+++ Provided data

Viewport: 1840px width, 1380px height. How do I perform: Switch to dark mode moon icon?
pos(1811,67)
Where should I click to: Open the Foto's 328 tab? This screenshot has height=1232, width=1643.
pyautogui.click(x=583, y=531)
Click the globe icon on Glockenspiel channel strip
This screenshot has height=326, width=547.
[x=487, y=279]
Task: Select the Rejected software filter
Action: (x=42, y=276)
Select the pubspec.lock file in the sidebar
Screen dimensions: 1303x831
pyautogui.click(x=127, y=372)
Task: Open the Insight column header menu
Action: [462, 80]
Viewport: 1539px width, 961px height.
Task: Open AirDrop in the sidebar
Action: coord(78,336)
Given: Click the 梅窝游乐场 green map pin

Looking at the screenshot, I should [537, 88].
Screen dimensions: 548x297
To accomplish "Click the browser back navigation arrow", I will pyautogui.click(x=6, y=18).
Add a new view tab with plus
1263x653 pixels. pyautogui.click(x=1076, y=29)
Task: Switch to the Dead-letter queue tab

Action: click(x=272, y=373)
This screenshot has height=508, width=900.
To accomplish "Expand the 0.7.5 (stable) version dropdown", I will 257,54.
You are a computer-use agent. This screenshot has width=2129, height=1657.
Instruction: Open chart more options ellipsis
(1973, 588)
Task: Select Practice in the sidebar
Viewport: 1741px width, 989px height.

++++++

An exact copy of every line from the one containing "Task: Switch to the Dead-letter queue tab" through the last line of the entries is required; please add nothing.

## Output below
Task: Switch to the Dead-letter queue tab

Action: click(x=272, y=373)
This screenshot has height=508, width=900.
To accomplish "Expand the 0.7.5 (stable) version dropdown", I will 257,54.
You are a computer-use agent. This screenshot has width=2129, height=1657.
Instruction: Open chart more options ellipsis
(1973, 588)
Task: Select Practice in the sidebar
Viewport: 1741px width, 989px height.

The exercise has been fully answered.